If social distancing seems difficult to enforce in the stands, try the sidelines. As Dr. Wilson said, there is no room for 50 or more kids to space out six feet apart on the sidelines.

Forget about the media or former players that normally populate the sidelines, and expect only essential administrators. Teams also face the possibility of cutting down rosters and the number of coaches on the field.

“That’s going to be one of the areas that are going to be the biggest hit. It’s going to be essential players and coaches,” Wilson said. “If the team is smaller, that will work here as well.”

Cheer is a competitive sport, governed by the AIA and its return to play guidelines.

“Cheerleaders are another group of athletes that would run the same risk as do the players,” Dr. Cardenas said.

Heading for a fall?

If games are able to start in September or October, many questions remain about the mechanics of a sport based on contacts and close proximity amid the COVID-19 pandemic.

Newcombe painted one fairly common scenario. A workhorse running back carries the ball 25 times on a Friday night then tests positive for COVID-19 on Saturday.

If that happens, he asked, do all of his blockers and everyone who tackled him have to quarantine for two weeks?

The Casteel coach also is concerned that the season could start only to be waived off by the combined effects of coronavirus during the normal flu season.

An article published on the Scientific American website June 4 states that behavioral changes already adopted by some to flatten the curve of COVID-19 --- such as social distancing, hand washing, and mask-wearing --- could lessen the impact of the flu. But several epidemiologists also laid out their concerns about an overlap of COVID-19 and influenza.

“On top of that flu season is typically in October. And, every year we see a lot of players who come down with the flu,” Newcombe said.

Risk factors for teenagers are lower --- age 19 and under-represents 8,809 (or approximately 11% of the cases) in Maricopa County and only four of those cases resulted in death and 57 required hospitalization --- locally as of July 14.

Young athletes will not be in controlled “bubble” situations limiting their potential interactions like their NBA and NHL counterparts.

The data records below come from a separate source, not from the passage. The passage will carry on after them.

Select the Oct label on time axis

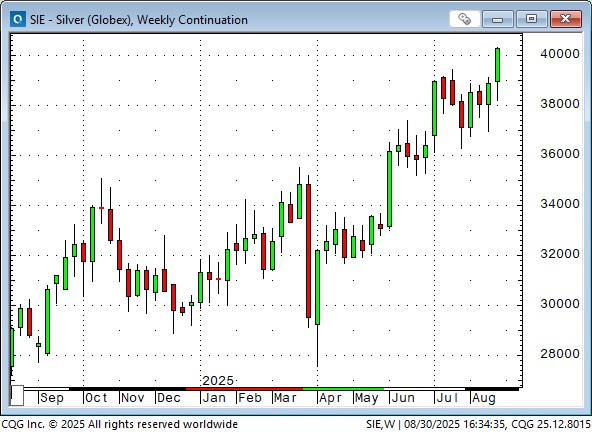click(x=96, y=398)
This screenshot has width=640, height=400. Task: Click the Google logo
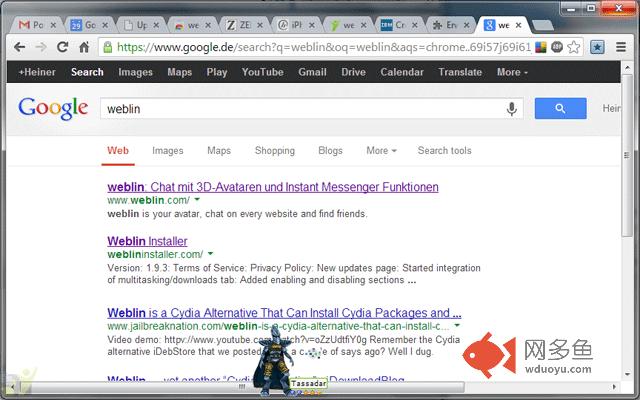53,108
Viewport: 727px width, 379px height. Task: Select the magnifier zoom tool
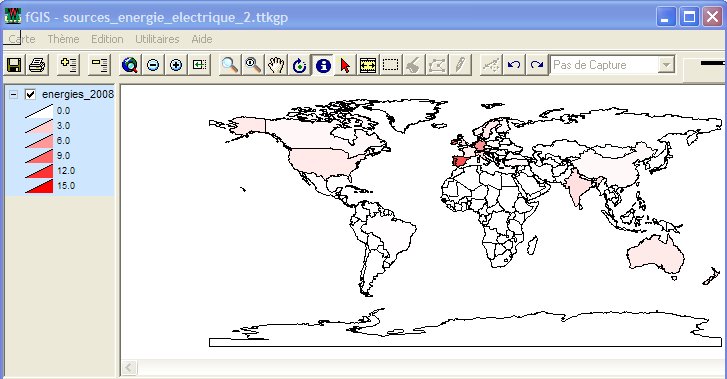pyautogui.click(x=230, y=65)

Teenagers are being asked to be far more cautious than normal.

“We’re going to ask teenagers to social distance, wash hands and wear masks,” Dr. Cardenas said. “And the message out there is they’re a lower-risk population.”

Valley Vista coach Josh SeKoch said a football season being able to start and then having to stop because of a flu season spike in cases is a “probably the worst case a coach or athlete could imagine.”

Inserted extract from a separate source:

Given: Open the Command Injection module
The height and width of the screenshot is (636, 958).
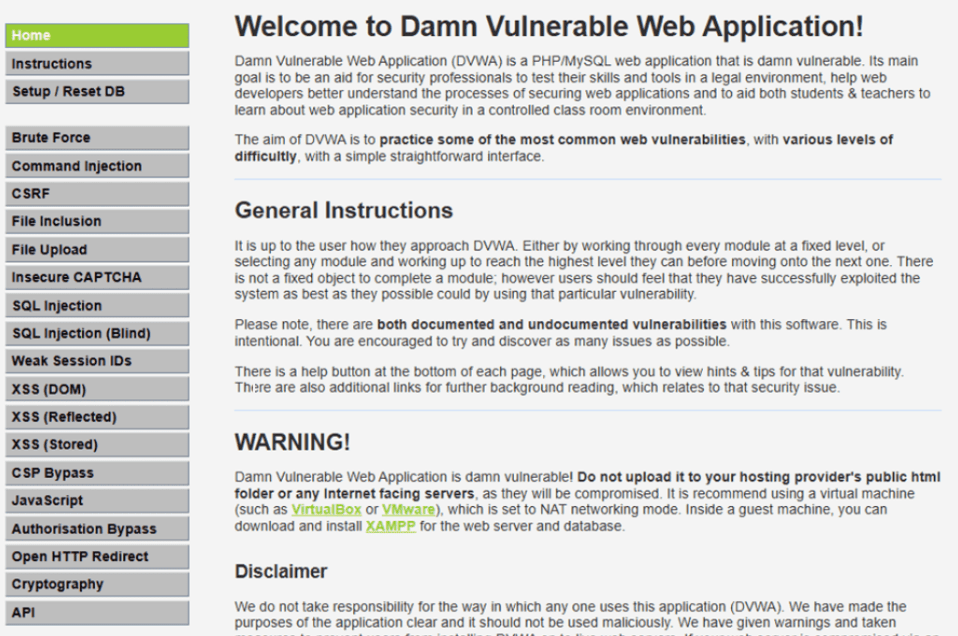Looking at the screenshot, I should point(96,166).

Spring sports athletes know the feeling very well after their seasons were wiped out in mid-March.

“We felt bad for the spring sports teams. We built their hopes up with the start of a season and crushed it. Spring sports was more of a shock. COVID-19 was new,” SeKoch stated in a text. “There was a huge concern, and a fear the virus might spread, not just for sports but for schools and high-risk individuals.”

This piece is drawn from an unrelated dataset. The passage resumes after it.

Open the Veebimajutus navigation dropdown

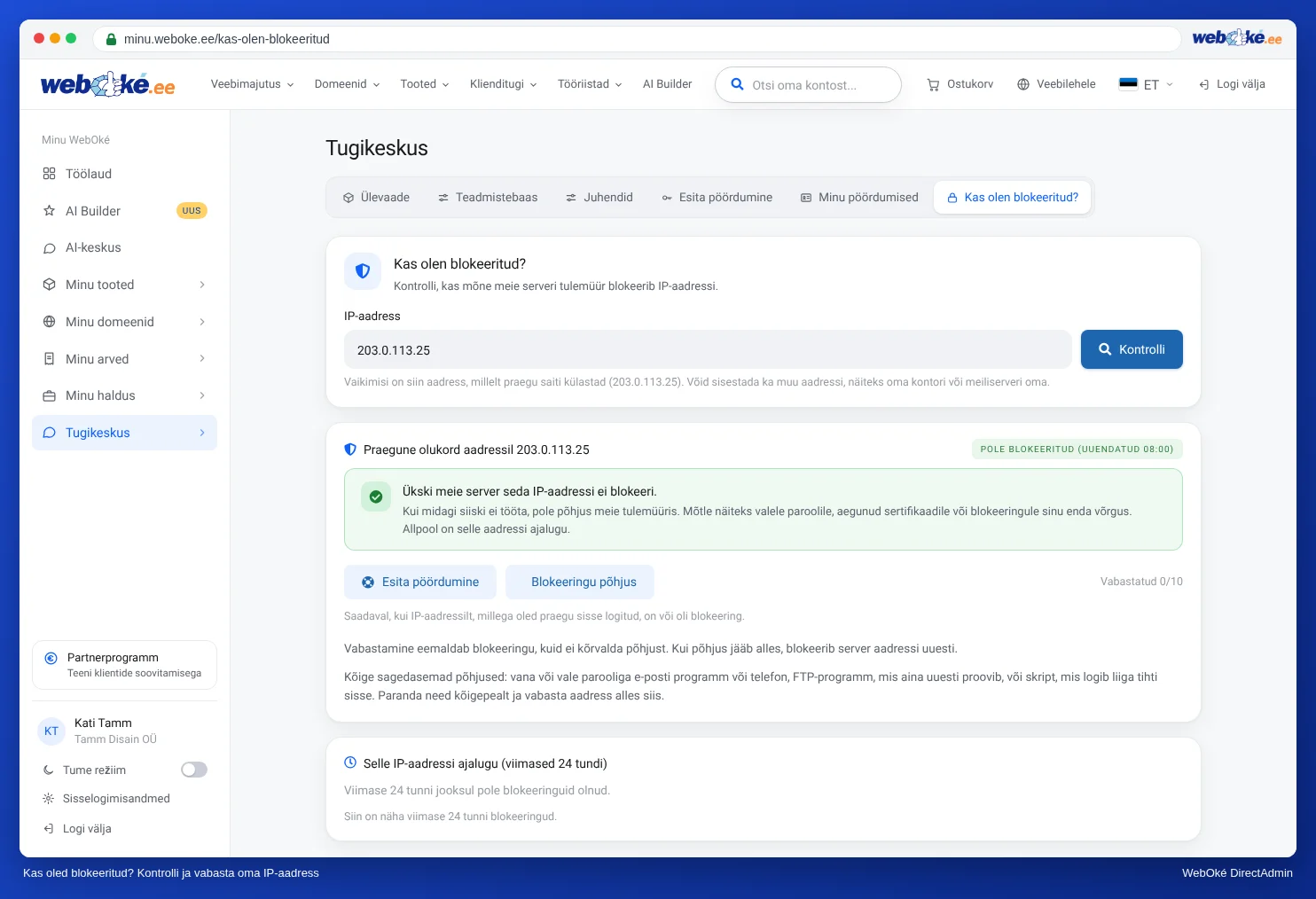click(252, 84)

SeKoch took a summer vacation to a rural New York state and took note of some of local high school association proposals. One would push back the start of any sports to January 2021, with 10-week seasons for fall, winter, then spring sports ending in late June.

At first, the Monsoon coach was in favor of a similar plan for Arizona. He said his view has changed.

While SeKoch stated the January-June model could work if sports are in 2020, he is in favor of pushing each sport season back a month to six weeks.

Ideally, he stated, football and fall sports could have games in October through December. Winter sports would run from January through March and spring sports April to mid-June.

“Football could have smaller (conference) playoffs. Or playoffs by location — East Valley, West Valley, City of Phoenix, Tucson, and maybe a non-metro champion for Flagstaff, Yuma and Colorado River schools, etc.),” SeKoch stated. “Maybe we create a game schedule by location to reduce travel. I hope they are proactive (with schedule changes) instead of saying ‘no football.’ That all sports get at least 10 weeks or so.”